Pour mener à bien leurs travaux, les deux chercheurs ont fouillé les archives du journal. Qu’ont-ils trouvé dans les tiroirs ? Pour être honnête, pas grand-chose. « L’absence, le silence assourdissant durant cette période est ce qui nous a le plus dérangé », dit Joëlle Abi-Rached. Au début de ses recherches, l’historienne déniche fortuitement quelques lignes datées de 1933 sur les discriminations et les persécutions infligées aux médecins juifs. “enterré” dans un long article “très technique” relatif à la chirurgie. « Ce n’est pas l’antisémitisme qui a posé problème aux auteurs, mais plutôt le fait que ces médecins, contraints d’arrêter leurs activités, n’auraient plus de moyens de subsistance », note-t-elle.

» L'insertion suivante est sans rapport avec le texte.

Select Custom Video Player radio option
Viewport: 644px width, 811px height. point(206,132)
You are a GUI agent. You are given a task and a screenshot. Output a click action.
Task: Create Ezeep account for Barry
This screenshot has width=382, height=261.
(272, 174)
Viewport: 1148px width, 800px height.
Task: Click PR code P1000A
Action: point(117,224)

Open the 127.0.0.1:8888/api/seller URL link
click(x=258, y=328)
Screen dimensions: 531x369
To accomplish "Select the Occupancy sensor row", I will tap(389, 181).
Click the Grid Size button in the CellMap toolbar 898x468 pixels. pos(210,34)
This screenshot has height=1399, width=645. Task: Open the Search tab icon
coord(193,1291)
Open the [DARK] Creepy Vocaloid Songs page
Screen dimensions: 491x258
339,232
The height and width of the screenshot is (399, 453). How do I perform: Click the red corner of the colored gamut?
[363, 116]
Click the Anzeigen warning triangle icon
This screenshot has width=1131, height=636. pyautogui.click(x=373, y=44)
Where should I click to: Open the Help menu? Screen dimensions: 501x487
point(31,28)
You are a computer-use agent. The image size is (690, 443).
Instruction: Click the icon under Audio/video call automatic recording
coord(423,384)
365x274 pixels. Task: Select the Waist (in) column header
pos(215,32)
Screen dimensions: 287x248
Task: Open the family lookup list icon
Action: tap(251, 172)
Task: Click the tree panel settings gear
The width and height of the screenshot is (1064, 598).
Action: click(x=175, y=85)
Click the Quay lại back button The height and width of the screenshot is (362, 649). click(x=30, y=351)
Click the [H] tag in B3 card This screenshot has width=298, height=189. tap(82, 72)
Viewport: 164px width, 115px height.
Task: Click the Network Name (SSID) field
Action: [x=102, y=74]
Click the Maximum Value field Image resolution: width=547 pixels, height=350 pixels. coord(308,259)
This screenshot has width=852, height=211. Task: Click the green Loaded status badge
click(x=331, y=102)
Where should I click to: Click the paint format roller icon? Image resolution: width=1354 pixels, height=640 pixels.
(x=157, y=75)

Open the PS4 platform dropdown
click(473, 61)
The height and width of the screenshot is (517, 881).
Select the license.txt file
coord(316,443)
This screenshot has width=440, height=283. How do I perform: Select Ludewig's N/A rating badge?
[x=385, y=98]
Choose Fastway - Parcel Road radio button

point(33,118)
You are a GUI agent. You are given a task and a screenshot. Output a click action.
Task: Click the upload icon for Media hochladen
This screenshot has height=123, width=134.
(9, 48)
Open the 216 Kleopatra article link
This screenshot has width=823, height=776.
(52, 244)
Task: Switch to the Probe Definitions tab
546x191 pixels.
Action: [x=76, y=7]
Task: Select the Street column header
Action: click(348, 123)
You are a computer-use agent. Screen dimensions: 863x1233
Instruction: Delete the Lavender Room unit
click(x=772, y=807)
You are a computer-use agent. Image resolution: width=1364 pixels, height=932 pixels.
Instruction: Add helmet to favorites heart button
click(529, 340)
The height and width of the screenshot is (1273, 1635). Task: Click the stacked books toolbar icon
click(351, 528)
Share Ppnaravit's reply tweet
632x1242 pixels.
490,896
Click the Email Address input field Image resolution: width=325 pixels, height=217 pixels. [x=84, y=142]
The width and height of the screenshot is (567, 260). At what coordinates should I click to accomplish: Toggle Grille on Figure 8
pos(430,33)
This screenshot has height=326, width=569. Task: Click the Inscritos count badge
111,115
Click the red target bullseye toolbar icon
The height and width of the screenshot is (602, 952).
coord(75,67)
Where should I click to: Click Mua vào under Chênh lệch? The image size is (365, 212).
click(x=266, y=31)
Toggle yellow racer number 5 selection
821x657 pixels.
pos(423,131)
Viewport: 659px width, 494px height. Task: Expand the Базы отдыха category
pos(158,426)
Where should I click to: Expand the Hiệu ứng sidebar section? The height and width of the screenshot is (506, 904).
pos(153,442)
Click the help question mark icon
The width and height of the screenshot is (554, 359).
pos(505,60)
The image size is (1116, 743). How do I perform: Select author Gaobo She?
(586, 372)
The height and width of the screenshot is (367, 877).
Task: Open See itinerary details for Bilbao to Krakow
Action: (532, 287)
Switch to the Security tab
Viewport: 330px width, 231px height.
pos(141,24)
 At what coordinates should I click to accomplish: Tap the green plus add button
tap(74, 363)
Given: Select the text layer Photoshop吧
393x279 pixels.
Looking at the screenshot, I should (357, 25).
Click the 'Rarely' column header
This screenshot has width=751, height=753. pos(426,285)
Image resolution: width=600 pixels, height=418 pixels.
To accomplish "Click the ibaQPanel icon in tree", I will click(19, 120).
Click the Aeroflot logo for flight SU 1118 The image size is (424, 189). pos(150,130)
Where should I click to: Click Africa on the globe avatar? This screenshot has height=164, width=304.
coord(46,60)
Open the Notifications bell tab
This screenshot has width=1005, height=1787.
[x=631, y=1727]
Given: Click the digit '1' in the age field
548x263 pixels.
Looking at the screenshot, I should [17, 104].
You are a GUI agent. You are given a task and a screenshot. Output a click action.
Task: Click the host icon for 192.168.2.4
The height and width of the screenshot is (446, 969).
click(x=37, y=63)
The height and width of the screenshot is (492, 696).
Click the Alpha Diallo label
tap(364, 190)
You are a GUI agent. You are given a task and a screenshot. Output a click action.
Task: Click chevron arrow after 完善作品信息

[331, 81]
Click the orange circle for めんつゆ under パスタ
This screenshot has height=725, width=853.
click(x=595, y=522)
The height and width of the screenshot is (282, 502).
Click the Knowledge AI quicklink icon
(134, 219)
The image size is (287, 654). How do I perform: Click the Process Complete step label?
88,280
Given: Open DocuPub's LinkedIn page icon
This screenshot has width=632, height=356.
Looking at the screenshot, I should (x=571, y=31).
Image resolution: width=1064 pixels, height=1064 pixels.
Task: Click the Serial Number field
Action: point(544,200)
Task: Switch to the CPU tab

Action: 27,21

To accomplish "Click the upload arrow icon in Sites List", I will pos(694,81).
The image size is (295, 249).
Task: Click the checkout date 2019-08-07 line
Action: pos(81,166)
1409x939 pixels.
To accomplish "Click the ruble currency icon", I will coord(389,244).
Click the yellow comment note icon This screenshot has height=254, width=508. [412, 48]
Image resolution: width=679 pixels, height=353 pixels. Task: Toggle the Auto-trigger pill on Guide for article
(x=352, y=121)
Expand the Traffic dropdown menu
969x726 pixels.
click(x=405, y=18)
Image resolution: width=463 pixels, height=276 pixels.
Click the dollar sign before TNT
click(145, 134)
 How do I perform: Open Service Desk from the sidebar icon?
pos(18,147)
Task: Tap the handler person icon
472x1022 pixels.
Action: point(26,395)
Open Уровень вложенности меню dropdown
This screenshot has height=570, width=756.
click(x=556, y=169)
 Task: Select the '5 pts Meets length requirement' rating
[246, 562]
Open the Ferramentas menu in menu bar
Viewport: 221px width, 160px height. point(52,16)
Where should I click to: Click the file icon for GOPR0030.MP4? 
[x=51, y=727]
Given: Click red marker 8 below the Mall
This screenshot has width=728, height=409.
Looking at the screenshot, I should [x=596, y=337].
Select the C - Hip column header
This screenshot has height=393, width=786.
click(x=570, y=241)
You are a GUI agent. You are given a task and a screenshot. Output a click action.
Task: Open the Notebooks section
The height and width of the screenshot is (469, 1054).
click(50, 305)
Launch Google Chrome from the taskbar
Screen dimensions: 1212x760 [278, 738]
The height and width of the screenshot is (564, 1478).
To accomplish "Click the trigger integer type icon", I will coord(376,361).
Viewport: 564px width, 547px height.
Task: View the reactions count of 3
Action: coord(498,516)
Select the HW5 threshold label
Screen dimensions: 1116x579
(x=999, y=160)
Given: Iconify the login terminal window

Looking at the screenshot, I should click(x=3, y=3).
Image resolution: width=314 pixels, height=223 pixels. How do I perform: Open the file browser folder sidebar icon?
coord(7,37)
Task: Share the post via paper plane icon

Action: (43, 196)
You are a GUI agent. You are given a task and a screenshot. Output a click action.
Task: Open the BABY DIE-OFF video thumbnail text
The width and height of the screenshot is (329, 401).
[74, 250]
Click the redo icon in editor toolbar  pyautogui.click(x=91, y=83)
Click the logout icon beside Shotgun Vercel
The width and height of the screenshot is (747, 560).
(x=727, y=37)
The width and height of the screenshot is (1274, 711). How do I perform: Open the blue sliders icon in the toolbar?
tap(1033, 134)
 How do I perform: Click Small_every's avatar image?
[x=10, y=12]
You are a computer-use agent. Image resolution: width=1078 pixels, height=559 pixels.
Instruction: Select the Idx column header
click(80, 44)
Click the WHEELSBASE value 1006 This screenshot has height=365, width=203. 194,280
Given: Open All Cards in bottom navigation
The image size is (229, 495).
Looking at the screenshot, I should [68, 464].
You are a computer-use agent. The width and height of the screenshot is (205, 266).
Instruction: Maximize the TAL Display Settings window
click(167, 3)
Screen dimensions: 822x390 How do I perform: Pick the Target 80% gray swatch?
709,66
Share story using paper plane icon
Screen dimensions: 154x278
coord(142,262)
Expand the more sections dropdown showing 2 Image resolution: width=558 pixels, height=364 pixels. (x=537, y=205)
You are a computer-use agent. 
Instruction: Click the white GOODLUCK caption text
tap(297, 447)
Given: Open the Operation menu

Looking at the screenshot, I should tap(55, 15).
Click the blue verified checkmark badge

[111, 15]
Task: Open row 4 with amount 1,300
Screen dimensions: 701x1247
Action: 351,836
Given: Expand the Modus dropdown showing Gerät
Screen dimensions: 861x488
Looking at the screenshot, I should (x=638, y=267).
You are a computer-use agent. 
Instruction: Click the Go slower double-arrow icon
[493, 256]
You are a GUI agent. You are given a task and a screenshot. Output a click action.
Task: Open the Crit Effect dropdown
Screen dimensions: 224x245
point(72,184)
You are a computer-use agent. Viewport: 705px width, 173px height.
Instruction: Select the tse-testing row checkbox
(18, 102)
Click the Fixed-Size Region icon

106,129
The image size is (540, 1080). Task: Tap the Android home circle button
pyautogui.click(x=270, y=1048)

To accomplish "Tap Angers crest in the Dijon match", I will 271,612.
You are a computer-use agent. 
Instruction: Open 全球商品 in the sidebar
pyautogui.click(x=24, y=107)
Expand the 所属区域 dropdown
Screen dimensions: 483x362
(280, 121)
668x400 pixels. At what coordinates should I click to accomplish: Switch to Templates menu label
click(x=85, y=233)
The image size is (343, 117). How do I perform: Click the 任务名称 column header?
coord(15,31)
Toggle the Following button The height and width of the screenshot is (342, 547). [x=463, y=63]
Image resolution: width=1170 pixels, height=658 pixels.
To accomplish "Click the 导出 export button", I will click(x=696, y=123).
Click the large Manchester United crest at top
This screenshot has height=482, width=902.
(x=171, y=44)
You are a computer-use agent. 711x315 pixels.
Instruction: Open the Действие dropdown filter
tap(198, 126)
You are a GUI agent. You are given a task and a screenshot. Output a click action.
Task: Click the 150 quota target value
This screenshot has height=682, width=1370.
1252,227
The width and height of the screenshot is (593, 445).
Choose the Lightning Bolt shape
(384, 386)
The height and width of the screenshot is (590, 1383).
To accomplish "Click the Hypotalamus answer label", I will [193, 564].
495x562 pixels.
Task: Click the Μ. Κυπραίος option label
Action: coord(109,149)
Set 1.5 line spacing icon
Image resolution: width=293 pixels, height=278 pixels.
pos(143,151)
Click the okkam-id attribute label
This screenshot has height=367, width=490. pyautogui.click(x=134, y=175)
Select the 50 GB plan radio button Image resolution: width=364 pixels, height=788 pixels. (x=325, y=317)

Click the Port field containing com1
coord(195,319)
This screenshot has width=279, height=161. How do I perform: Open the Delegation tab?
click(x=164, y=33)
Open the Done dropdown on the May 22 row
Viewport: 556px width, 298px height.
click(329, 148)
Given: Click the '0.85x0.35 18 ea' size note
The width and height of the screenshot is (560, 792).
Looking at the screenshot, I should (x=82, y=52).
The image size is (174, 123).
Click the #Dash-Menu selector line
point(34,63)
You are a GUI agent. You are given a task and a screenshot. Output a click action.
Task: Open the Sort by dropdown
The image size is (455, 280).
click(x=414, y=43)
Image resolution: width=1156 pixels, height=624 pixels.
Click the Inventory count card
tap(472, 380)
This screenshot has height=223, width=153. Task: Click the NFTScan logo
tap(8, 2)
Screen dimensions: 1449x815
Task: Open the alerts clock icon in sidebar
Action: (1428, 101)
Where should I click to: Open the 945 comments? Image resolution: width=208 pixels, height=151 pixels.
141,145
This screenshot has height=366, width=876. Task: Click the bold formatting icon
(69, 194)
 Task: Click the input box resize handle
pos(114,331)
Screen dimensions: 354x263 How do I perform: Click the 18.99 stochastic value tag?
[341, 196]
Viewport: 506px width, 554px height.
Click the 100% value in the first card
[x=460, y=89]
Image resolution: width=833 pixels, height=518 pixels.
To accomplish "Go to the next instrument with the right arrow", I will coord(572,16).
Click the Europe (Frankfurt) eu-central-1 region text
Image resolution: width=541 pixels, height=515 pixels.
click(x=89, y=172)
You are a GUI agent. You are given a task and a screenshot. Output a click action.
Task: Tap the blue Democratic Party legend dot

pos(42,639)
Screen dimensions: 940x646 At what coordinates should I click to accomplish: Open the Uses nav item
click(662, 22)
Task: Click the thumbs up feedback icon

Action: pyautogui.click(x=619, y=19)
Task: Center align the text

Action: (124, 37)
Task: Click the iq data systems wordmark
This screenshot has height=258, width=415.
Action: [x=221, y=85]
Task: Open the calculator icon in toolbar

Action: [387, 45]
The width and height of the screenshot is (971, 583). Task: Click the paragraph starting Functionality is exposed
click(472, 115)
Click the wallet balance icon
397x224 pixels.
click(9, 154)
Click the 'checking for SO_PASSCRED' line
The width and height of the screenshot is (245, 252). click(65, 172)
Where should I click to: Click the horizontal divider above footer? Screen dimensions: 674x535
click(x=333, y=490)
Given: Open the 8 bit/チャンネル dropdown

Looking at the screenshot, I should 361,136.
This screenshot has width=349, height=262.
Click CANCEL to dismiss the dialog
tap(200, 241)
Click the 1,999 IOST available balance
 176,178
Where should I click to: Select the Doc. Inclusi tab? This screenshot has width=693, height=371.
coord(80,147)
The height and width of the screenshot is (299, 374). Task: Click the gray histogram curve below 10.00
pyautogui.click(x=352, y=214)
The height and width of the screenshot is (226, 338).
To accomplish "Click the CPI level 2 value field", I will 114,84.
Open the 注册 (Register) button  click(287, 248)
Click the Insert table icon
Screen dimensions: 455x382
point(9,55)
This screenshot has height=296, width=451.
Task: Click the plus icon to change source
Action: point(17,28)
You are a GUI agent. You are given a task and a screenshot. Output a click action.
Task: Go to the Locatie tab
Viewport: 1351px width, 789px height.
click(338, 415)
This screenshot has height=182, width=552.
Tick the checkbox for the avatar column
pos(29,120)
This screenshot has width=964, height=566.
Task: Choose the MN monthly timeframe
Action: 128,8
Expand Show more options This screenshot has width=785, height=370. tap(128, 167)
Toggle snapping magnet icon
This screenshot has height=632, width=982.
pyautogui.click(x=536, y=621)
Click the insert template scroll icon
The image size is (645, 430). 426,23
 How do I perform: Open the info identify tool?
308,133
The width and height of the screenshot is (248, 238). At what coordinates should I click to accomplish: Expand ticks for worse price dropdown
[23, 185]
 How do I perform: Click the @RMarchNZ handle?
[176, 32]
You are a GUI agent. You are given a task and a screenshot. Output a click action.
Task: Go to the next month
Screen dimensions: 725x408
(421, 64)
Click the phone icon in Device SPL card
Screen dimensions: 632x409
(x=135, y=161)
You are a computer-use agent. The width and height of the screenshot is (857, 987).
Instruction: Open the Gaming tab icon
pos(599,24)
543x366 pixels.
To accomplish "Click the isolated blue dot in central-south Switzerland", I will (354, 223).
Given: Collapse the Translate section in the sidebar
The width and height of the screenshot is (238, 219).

Deux ans plus tard, en 1935, le NEJM mentionne pour la première fois le nom d’Hitler, dans un article signé par Michael H. Davis, figure marquante de la politique de santé américaine, et sa collaboratrice, Gertrud Kroeger, infirmière allemande. Les recherches sur elle ont révélé plus tard qu’elle était une sympathisante des nazis. L’article se concentre sur la réorganisation de l’assurance maladie allemande. « C’est très inquiétant car cela manque cruellement de critiques. Les deux auteurs vantent cette réorganisation tout en omettant une multitude de lois persécutrices et profondément antisémites mises en place depuis 1933.souligne le chercheur. Ils évoquent même les camps de concentration, mais avec désinvolture, voire avec sympathie. » Michael H. Davis et Gertrud Kroeger estiment que cette réorganisation est une révolution politique dont les États-Unis devraient s’inspirer.

Un travail de mémoire

Outre ces deux publications, le NEJM observera un silence total jusqu’en 1944 et la libération des premiers camps de concentration. Dans un éditorial intitulé « Epidemic Starvation » (« épidémies de famine »), l’hebdomadaire américain reconnaîtra alors les crimes de guerre et les conditions dramatiques dans les camps d’Europe de l’Est. Mais il faudra encore cinq ans pour que le journal condamne ouvertement les atrocités médicales des nazis dans un article rédigé par Leo Alexander, un neuropsychiatre américain, qui avait rassemblé des preuves pour le procès des médecins nazis à Nuremberg.